С Пушкиным Бальмонта было модно сравнивать на рубеже XIX-XX веков. С тех пор слава поэта сильно померкла, и Бальмонт остается едва ли не самой неисследованной фигурой в символистском движении. Отчасти этот пробел был восполнен вышедшей двумя изданиями монографией Павла Куприяновского и Натальи Молчановой "Поэт с утренней душой": жизнь, творчество, судьба Константина Бальмонта". А совсем недавно в Воронеже появился своего рода сборник сопроводительных материалов к том у т ому - ставшая, увы, посмертной для одного из соавторов книга Куприяновского и Молчановой "К.Д.Бальмонт и его литературное окружение".

В новой книге три раздела. В первом, пожалуй наименее удачном, собраны работы общего характера ("Поэтический космос Константина Бальмонта", "Родина в поэтическом сознании К.Д.Бальмонта" и т.д.). Во второй вошли заметки об истории отношений Бальмонта с его современниками, от Горького до Цветаевой. Наконец, третий раздел состоит из бальмонтовских писем четырем адресатам: Георгу Бахману, Николаю Минскому, его жене Людмиле Вилькиной (письма к ней публикуются впервые) и харбинскому издателю Бальмонта Всеволоду Обольянинову.

[Сохранённые позиции]
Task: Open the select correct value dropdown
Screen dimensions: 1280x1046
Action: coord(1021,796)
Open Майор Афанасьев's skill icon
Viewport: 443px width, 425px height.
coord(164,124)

__ЗАДАНИЯ__.
1. Письма к какому адресату, согласно тексту о Бальмонте, публикуются в новой книге впервые?
2. Пожалуйста, выведите без изменений фрагмент текста о Бальмонте, начиная со слов «В новой книге» и заканчивая словами «Бальмонта Всеволоду Обольянинову.».
3. Допишите следующую часть текста о Бальмонте, продолжив его после последнего предложения.

__ОТВЕТЫ ПО ПОРЯДКУ__.
1. Письма к Людмиле Вилькиной, жене Николая Минского.

2.
В новой книге три раздела. В первом, пожалуй наименее удачном, собраны работы общего характера ("Поэтический космос Константина Бальмонта", "Родина в поэтическом сознании К.Д.Бальмонта" и т.д.). Во второй вошли заметки об истории отношений Бальмонта с его современниками, от Горького до Цветаевой. Наконец, третий раздел состоит из бальмонтовских писем четырем адресатам: Георгу Бахману, Николаю Минскому, его жене Людмиле Вилькиной (письма к ней публикуются впервые) и харбинскому издателю Бальмонта Всеволоду Обольянинову.

3.
Б ольшая часть вошедших в сборник материалов является результатом многолетних и кропотливых архивных разысканий. В научный оборот вводятся многие не известные до сей поры детали бальмонтовской биографии, подробности издания книг поэта, предпринимаются попытки частичной реконструкции круга его чтения. Не слишком удачным кажется только название книги - вряд ли Короленко или даже Блок согласились бы числить себя в "литературном окружении" "поэта с утренней душой". А уж реакцию Бунина, как известно, Бальмонта сильно недолюбливавшего и ненормативной лексикой не брезговавшего, и представить себе страшно.

Впрочем, о Бунине есть повод поговорить и отдельно, вне его отношений с Бальмонтом. В серии "Жизнь замечательных людей" издательства "Молодая гвардия" появилось наконец жизнеописание писателя работы его лучшего биографа Александра Бабореко. Увы, и в этом случае автор не увидел свою книгу вышедшей в свет.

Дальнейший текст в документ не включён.